# What is your oddest gun?



## texasguy (Jun 17, 2004)

What is your oddest gun?


----------



## buckseye (Dec 8, 2003)

1920's Westernfield 410 bolt action with manual firing pin....It was my grampas gun. I shot my first deer, grouse and ducks with it. I groundballed three teal in one shot when I was probaly 13 or so, I had to clean and cook and eat them too. I still don't care for ducks. My first deer I shot a doe in the heart with it when I was 14 or so. It was small, like very small, I was so proud I was able to drag it to the end of the drive about a mile. Ahhhh those are good memories.....


----------



## texasguy (Jun 17, 2004)

JESUS CHRIST I HAVE THIS GUN TOO.

wards westernfeild bolt acton, 2 1/2 inch shell, 3 shot magazine.

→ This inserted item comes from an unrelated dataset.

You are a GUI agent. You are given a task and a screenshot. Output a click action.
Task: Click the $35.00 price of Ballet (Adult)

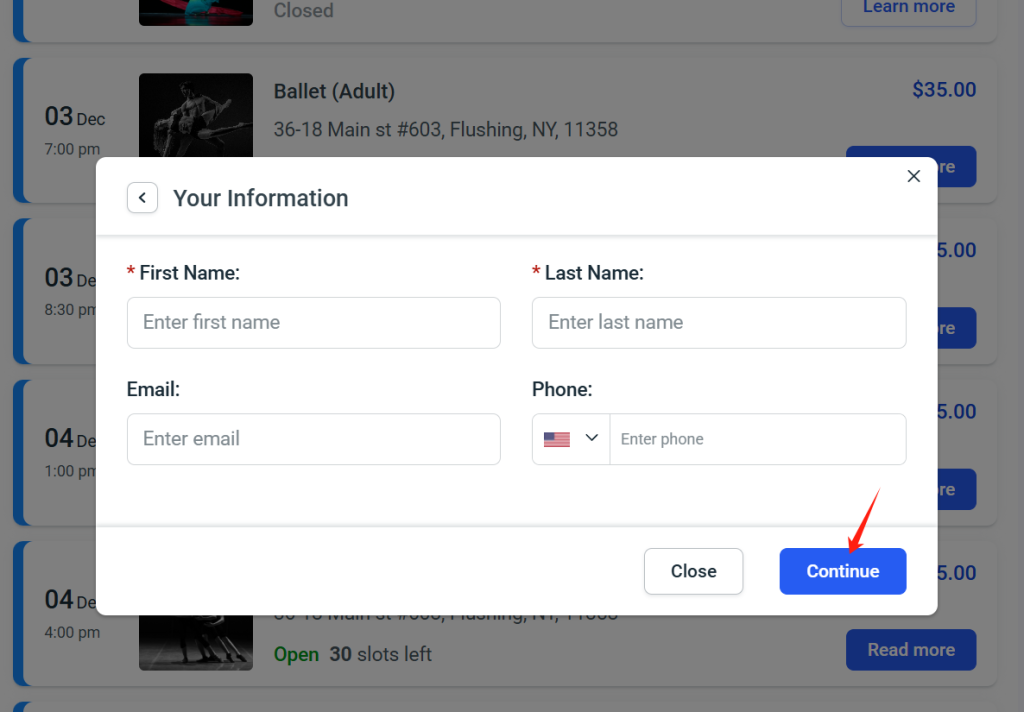pos(944,90)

I love it, it was the first shotgun I ever got and I shot my first duck with it and killed a ten point buck too.(with a slug of course)
I cant believe this. weird isn't it


----------



## texasguy (Jun 17, 2004)

JESUS CHRIST I HAVE THIS GUN TOO.

wards westernfeild bolt acton, 2 1/2 inch shell, 3 shot magazine.

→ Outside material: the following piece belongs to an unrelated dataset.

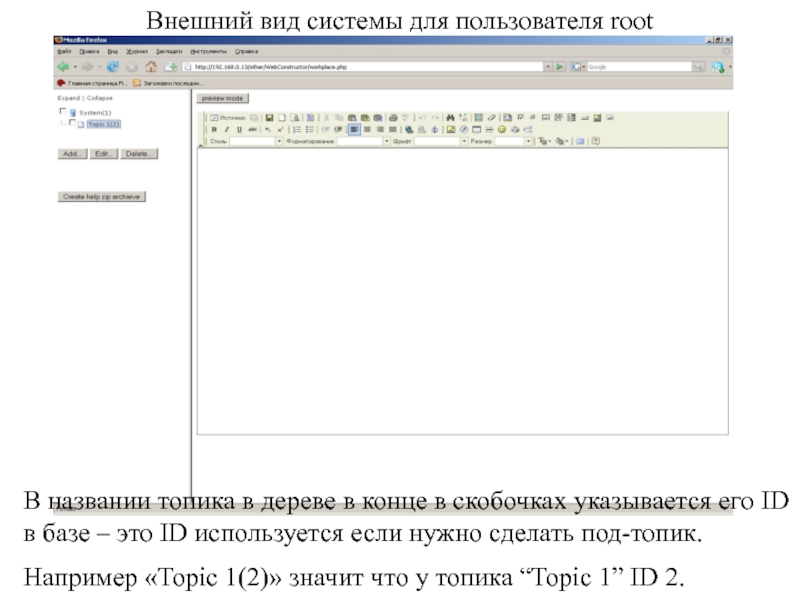Open find with the binoculars icon
Screen dimensions: 800x600
[x=451, y=117]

I love it, it was the first shotgun I ever got and I shot my first duck with it and killed a ten point buck too.(with a slug of course)
I cant believe this. weird isn't it


----------



## buckseye (Dec 8, 2003)

it is a small world these days. The old bugger I got is a single shot but the same otherwise. I love mine also and will someday pass it down to the next generation. It is worn out and is a family heirloom now, it can be shot but the pin has caused premature firing. It scared the begeezus out of me a couple times grouse hunting. We will probaly take the pin out for safety's sake and put it in a mount with grouse, ducks and a deer. COOL


----------



## texasguy (Jun 17, 2004)

Is this really how old this gun is? 
Its one of my most favorite and I shoot it any time I can.
Due to ammunition costs I am broke right now I can barely afford an internet connection(just kidding) :lol:

ammo for .410 is very high these days. either 2 1/2" shell or 3".
thats a good way to lose some toes with your .410 huh.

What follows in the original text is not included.